When WORLD intern Kira Clark asked 37 charitably minded Americans what they thought about FQHCs, she found that not one had heard of them.
FQHCs are Federally Qualified Health Centers. They receive cash from Washington-start-up funding of up to $650,000, and millions afterward—plus free malpractice coverage under the Federal Tort Claims Act. They must be governed by a board of directors, a majority of whom must be active, registered FQHC patients.
Legislators and officials originally created FQHCs to reduce the patient load on hospital emergency rooms, but their function has expanded to serve potentially all poor or uninsured Americans and immigrants. Some 1,100 FQHCs now provide services regardless of ability to pay.
What's not to like? Just this: FQHCs may be a healthcare blessing to some poor Americans, but if historical precedent holds, they will also become a curse. The precedent: American poverty-fighting until the 1930s was Christian—and community-based. The Depression intensified the challenge, but the New Deal, instead of bulwarking private programs, marginalized them. A generation later the War on Poverty warred on the remaining Christian programs.
The result: Soulless welfare offices replaced charities that offered challenging, personal, and spiritual help. In many households, provision from the government replaced provision from a husband and father—and devalued men slunk away. Washington enabled more people to disable themselves by using drugs or alcohol. The same dollar flow went to a mother who cared for her children and one who selfishly ignored them.
American churches and charities before the 1930s, within the material opportunities of their eras, did a good but incomplete job of poverty-fighting. Today, America's charity clinics do a good but incomplete job of providing medical help to the poor and the uninsured. Sure, gaps exist and more resources would be great, but does that mean that the Affordable Care Act ("Obamacare") should wave a magic wand, with dollars stuck to it, and turn many of them into FQHCs?

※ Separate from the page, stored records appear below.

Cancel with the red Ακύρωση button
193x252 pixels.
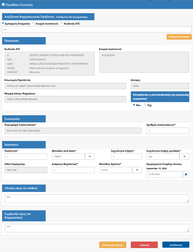pos(144,245)
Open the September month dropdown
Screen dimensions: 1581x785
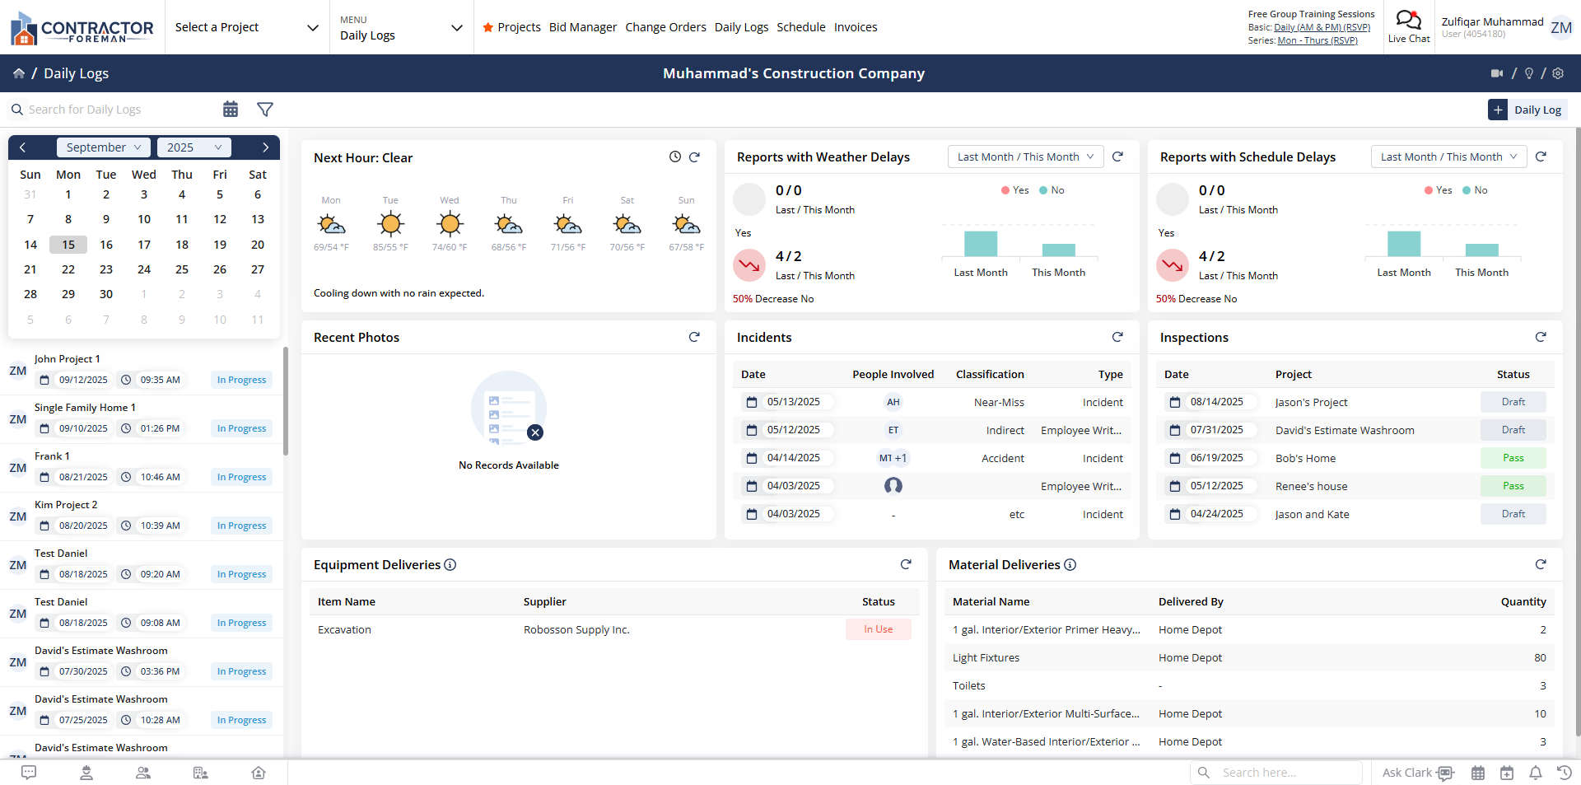[104, 147]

A recent Kaiser Permanente Institute for Health Policy (KP) study offered an imperative for federal policymakers: "First, do no harm.?…?Policymakers should consider the impact of reform measures on the financial viability and operational stability of these programs." The KP study noted that "current financial support for charity care programs may diminish amid health reform implementation. For example, donors may perceive a reduced need for funding, given the extensive coverage expansions."